Kestrel Https certificate identified by appsettings.json only found when running in admin mode

I'm using appsettings.json to configure Kestrel in a .netcore3.1 app. Here's the relevant bits from appsettings.json

    "Kestrel": {
    "Certificates": {
      "Default": {
        "Subject": "certificate name",
        "Store": "MY",
        "Location": "LocalMachine",
        "AllowInvalid": true
      }
    }
  },
  "AllowedHosts": "*",
  "Urls": "http://*:5010;https://*:5011"

If I start the application it comes up on both ports. However, accessing it through HTTPS gets this exception dumped to the console of my app

Microsoft.AspNetCore.Server.Kestrel[0] Unhandled exception while processing 0HLT41KHBJ13T. System.ComponentModel.Win32Exception (0x8009030D): The credentials supplied to the package were not recognized at System.Net.SSPIWrapper.AcquireCredentialsHandle(SSPIInterface secModule, String package, CredentialUse intent, SCHANNEL_CRED scc)

However, if I start the application with administrative permissions, it works.

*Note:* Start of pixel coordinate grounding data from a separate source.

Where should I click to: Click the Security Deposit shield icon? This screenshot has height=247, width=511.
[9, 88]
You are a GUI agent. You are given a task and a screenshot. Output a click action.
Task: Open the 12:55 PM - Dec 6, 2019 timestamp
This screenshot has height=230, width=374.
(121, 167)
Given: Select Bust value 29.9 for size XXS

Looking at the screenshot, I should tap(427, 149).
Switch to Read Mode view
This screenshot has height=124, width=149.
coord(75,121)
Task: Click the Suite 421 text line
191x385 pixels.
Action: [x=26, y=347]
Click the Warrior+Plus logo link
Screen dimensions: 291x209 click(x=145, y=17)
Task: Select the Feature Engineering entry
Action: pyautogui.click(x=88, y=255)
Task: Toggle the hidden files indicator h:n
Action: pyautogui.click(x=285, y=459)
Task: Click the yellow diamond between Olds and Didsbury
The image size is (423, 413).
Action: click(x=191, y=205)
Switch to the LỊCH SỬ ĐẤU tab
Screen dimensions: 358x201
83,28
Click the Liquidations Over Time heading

So, the cert is fine (it has the required private key), but things still don't work. Just for the fun of it, I imported the certificate into the LocalUser store where the app should most definitely have access to even without admin privileges, but no joy.

Any ideas what could make this fail if not running with administrative permissions? The cert as you can see is in the certificate store, not in the file system, which rules out file permission issues.

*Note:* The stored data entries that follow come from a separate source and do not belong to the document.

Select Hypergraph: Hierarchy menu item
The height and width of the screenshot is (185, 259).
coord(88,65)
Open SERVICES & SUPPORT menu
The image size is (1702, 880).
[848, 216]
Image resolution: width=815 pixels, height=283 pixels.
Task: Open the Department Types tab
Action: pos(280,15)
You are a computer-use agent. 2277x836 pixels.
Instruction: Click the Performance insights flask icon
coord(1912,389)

Just a head up on this; users need permission to read certificates too, just like reading a file. Typically, SYSTEM account has read permission by default, but a developer will not have read permission to certificates in the local machine store unless they are a member of a privileged group that does.

You can go into the certificate store and add the permissions.

Open the store, right click the certificate. Select "All Tasks" | "Manage Private Keys" and add the users read permission, just like adding file permissions in Explorer. You could also create a Developer group and grant and revoke permissions to developer certificates that way, only managing the certificate permissions directly, once.